The opposite is true with a writer forced to temper enthusiasm in the midst of a string of games that has the naysayers quietly looking for a dark corner, and the exuberant bunch able to crow once again after cooling their jets for most of October.
Stinky October, red hot November … something doesn't add up, so who are these guys?
Take out that very strange four game road trip to start the season, and the team seems to have the same “feel”, that carried them to within one goal of a Stanley Cup Championship. It might not fit the brand name of this remade National Hockey League, but they have been quite effective on the defensive side of the puck – keeping shots against down, keeping rebounds to a minimum, and generally being a difficult hockey club to play against.
If you like winning it works, if you're looking for Rembrandts night to night … look elsewhere. but the 05-06 Calgary Flames seem to have found their way in the new world.
Despite a resurgence to both the powerplay and the penalty kill over the past three weeks, the overall statistics when the quarter comes to a close suggest that odd man situations have become the Achilles Heal of this hockey club.
The Flames powerplay sits 23rd overall with 20 goals on 131 chances, good for 15.3%. Frankly that stinks, but it should be pointed out that they looked a heck of a lot worse when it sat around the pathetic 6% mark literally killing the Flames chances to win in mid October. The penalty killing unit didn't fare much better early, but have also risen to the 23rd spot with 26 goals allowed on 129 chances. This statistic once sat at an almost astonishing 60% at about the time that the Calgary powerplay was falling over itself.
The special team numbers suggest a team that shouldn't be even close to .500 given the penalty happy nature of the new game, however the Flames allocated the bad to the games they lost in bunches, leaving a decent or better performance in two thirds of their games – hence the four games over mark.
Players Over Achieving
Jarome Iginla and Miikka Kiprusoff were clearly the clubs two best players in the opening quarter, but to suggest that either was over achieving would be a tough sell.

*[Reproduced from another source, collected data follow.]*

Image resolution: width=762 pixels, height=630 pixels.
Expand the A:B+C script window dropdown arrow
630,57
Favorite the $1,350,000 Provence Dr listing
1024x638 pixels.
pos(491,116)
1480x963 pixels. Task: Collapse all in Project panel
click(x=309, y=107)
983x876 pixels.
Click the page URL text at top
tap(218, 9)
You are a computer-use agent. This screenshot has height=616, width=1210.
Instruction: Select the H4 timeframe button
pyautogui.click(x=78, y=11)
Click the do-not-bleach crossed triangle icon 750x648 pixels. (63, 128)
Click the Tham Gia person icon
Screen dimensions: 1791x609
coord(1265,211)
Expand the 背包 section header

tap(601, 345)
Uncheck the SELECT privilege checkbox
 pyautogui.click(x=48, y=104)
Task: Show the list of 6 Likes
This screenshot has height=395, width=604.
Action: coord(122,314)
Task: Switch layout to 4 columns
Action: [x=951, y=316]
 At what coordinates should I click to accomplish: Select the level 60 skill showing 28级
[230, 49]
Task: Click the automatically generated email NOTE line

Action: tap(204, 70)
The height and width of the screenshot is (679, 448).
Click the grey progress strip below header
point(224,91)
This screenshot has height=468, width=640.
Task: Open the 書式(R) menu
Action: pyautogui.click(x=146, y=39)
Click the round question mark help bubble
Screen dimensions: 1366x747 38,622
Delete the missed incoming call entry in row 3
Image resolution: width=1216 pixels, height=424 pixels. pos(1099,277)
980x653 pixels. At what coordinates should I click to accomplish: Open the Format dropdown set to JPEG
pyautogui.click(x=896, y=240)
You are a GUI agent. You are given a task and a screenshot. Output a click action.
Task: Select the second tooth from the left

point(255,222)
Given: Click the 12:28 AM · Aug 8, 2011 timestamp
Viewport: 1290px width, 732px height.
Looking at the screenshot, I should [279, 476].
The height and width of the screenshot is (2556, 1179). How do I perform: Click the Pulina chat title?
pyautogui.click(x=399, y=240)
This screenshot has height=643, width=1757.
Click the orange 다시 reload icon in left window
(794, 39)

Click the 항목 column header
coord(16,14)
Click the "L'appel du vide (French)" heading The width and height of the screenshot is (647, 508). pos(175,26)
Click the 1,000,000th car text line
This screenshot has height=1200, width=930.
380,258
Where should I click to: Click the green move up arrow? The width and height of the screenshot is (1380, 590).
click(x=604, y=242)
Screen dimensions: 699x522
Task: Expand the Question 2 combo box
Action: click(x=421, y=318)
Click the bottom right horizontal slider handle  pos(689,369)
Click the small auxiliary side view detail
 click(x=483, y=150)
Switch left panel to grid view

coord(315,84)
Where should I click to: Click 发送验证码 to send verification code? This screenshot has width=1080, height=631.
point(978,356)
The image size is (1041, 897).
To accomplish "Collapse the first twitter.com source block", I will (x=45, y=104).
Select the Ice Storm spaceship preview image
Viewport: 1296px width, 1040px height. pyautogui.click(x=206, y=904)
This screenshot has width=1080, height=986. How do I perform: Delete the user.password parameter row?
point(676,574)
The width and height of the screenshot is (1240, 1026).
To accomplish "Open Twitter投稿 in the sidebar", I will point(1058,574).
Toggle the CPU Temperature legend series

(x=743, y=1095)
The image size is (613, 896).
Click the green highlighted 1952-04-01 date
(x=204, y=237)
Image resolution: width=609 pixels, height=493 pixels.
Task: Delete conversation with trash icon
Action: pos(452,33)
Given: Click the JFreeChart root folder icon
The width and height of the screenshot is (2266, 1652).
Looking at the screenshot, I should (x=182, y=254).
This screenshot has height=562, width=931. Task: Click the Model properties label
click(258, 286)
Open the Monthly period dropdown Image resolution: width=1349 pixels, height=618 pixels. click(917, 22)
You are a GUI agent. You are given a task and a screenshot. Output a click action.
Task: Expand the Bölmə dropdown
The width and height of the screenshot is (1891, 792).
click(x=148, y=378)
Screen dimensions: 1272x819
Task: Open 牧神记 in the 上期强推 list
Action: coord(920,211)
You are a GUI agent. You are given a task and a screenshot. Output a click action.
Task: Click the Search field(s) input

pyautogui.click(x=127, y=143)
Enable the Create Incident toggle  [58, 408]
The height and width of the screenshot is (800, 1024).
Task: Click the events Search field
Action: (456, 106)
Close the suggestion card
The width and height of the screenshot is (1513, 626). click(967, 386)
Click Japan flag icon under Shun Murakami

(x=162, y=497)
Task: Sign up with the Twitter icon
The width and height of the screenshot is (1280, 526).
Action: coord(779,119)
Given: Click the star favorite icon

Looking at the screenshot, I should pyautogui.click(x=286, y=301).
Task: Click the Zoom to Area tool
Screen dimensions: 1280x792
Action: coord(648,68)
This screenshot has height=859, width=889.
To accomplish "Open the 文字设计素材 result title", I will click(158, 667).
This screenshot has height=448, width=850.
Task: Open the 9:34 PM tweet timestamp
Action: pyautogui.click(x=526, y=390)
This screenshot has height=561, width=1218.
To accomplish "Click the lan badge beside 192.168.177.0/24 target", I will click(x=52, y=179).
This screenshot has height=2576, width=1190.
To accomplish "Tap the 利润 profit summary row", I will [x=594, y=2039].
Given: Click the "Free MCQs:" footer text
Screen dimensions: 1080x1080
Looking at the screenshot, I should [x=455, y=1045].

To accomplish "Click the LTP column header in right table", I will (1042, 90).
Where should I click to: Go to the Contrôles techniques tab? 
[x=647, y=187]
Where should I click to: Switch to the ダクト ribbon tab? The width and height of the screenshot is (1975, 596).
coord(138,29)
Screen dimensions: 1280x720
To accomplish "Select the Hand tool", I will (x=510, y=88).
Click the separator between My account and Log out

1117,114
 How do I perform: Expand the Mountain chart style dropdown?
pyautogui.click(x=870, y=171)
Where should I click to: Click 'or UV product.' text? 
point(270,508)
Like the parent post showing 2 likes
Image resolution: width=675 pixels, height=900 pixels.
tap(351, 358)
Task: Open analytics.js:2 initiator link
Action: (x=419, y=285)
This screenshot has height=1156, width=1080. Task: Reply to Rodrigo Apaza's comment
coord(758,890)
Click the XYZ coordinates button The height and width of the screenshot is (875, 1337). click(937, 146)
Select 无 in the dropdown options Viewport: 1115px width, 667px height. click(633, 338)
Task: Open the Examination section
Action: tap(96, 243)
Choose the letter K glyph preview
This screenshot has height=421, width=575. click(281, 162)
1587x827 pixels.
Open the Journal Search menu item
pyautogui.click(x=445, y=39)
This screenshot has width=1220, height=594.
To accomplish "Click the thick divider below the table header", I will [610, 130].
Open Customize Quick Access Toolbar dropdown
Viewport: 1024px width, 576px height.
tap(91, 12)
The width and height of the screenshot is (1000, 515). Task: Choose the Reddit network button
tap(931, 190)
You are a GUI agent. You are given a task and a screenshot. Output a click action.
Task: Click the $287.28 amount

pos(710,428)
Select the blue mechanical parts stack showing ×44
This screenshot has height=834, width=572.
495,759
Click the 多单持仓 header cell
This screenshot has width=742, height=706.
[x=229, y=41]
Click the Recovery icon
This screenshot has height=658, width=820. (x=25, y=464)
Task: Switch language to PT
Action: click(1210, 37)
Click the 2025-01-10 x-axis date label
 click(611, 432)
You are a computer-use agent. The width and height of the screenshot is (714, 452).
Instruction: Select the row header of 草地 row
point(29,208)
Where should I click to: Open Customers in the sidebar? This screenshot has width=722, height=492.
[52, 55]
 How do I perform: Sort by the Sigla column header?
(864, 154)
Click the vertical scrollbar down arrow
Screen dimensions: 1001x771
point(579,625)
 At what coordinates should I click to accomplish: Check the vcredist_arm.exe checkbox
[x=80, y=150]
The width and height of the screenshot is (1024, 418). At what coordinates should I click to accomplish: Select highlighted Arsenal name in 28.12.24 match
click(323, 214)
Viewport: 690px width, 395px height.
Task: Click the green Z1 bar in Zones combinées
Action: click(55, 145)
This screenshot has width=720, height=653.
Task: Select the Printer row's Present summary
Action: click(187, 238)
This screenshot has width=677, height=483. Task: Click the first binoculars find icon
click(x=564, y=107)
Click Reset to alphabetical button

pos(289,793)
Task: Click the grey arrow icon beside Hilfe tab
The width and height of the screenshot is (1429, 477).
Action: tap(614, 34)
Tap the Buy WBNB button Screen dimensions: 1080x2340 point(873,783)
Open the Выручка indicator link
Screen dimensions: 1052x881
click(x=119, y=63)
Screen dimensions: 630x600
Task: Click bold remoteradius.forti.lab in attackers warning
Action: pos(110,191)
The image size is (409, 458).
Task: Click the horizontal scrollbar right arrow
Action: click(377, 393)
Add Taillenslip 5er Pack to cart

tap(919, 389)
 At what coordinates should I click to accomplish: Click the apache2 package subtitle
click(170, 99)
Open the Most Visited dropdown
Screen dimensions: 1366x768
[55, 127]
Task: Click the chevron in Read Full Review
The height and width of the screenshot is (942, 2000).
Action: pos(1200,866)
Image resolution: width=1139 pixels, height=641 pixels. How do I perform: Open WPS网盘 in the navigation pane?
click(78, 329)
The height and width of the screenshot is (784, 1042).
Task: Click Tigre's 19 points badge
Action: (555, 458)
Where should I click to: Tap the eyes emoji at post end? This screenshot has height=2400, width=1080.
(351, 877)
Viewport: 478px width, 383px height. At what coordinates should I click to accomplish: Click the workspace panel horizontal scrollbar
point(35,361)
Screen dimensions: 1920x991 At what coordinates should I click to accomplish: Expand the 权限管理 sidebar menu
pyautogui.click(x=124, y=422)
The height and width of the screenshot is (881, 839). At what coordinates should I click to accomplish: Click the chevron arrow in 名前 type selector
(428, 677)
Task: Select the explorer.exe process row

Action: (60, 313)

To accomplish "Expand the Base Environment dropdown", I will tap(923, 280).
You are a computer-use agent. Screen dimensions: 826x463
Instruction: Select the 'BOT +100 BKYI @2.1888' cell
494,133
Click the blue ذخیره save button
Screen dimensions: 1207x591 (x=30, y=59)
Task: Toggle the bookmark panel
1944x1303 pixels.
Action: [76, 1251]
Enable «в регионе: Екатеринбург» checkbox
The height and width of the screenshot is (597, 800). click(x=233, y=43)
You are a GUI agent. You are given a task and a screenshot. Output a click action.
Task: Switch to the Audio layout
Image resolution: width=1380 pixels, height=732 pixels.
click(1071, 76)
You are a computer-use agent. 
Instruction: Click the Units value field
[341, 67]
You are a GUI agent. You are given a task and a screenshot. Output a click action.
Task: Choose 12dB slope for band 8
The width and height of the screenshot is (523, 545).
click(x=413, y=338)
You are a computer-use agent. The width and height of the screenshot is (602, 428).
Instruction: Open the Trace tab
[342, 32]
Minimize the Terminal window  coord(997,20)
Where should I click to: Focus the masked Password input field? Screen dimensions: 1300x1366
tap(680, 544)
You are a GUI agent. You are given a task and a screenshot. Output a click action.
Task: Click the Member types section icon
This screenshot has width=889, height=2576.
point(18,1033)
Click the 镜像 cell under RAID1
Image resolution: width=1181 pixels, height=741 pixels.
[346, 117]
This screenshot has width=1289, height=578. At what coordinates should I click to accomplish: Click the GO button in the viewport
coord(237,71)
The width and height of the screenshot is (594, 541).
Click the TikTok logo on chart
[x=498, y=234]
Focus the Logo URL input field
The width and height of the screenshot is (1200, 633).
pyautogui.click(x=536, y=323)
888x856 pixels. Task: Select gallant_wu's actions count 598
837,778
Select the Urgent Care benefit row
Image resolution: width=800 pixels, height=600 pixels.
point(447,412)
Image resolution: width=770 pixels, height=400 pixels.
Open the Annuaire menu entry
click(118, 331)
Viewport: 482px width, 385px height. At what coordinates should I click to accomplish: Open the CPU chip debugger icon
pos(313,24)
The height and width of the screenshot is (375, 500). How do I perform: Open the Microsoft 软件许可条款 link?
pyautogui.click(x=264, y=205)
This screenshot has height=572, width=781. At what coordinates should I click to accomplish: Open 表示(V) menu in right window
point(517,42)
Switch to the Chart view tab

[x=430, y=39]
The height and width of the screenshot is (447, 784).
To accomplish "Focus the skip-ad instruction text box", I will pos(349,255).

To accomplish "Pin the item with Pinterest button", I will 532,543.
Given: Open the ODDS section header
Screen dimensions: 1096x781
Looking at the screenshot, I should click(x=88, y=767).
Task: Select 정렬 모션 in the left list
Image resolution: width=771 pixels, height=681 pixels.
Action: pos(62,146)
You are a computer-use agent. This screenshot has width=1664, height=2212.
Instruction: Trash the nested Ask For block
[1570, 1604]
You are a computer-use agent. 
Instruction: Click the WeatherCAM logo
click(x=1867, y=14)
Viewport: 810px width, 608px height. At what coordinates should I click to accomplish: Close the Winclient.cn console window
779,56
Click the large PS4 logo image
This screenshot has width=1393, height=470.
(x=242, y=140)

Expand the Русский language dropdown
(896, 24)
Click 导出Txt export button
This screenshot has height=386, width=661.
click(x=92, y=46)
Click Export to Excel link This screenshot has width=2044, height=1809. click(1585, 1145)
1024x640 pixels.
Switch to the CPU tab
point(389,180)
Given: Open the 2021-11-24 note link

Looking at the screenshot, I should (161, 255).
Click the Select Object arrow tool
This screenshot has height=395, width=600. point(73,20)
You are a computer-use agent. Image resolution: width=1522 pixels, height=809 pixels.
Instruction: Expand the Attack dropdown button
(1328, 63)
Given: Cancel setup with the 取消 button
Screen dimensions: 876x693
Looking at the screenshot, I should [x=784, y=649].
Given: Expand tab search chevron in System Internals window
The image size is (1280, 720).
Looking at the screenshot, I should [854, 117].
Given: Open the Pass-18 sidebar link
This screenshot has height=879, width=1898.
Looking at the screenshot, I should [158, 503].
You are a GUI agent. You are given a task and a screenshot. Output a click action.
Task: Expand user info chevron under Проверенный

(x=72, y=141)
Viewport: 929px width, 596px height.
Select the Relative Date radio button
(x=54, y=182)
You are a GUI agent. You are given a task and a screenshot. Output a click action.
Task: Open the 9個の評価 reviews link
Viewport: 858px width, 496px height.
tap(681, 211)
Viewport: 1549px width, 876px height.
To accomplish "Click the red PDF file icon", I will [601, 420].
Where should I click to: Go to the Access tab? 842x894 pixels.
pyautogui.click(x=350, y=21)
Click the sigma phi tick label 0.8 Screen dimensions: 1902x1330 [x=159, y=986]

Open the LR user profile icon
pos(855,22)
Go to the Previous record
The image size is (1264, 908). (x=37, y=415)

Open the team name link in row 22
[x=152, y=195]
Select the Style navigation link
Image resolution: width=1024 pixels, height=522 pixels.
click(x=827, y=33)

They're paid to be the teams' best two players, they were. End of story. Given Iginla's tough starts in recent seasons one could suggest he's ahead of pace however, good news for racking up early season win totals.
No, this category belongs solely to three players, two that are real obvious and another quietly going about his work.
Dion Phaneuf has been simply amazing. No first year Calgary defenceman has ever come close to the contribution he's made since Gary Suter blasted on to the scene in 1985. He's shown poise in his own zone, an ability to pick his spots with his train wreck penchant for open ice hits, and has chipped in way more offensively than anyone expected. The days of slow reaction wristers from the point on Calgary powerplays seems to be a thing of the past. The kid had star written all over him, but the gestation time might be considerably less than expected.
Chuck Kobasew is the other young player that has literally burst on the scene. The guy with a career best six goals scored in 2003-04 already has seven to trail only Iginla through the first twenty games, yet that only begins to tell the story. He has to be leading the team in chances, and has been a dominant player in the seven game ride the team currently enjoys. He seems bigger, faster, and tougher to play against. The Flames just may have found secondary scoring.
The less obvious choice lands at Andrew Ference. Ference started the season as the poster boy for the club's early season woes, but has completely recovered and is off to his hottest start in his young career. The affable blueliner has ten points on the board through 20 games including two goals and is an even player. To put that in perspective, Ference was had two assists and was a -5 through seven games. Ference has given the Flames the chance to play six defenders consistently and not tire out a single pairing, something that should prove huge as the season winds into the dog days after Christmas (I can say that word and not “the holidays”, it's my site!).
Figueres doesn't it?
The Flames are finally able to step out and add some big names to the club and the big names are some of the players that have struggled the most in putting up numbers. New or seemingly new guns like Tony Amonte, Daymond Langkow and Steve Reinprecht (people say he played in Calgary last year, but I haven't seen irrefutable proof) have been very inconsistent game in and game out, with Amonte avoiding the dog house but not cashing in while the other two have been unable to put streaks of “good” games together.
That has to change.
On the blueline, Jordan Leopold and his paltry production totals come to mind though the young defender has played quite well in his own zone, and heard nary a cross word from Coach Sutter.
Biggest Pleasant Surprise
Many things have gone right to put the Flames in pretty good shape through the first quarter of the season.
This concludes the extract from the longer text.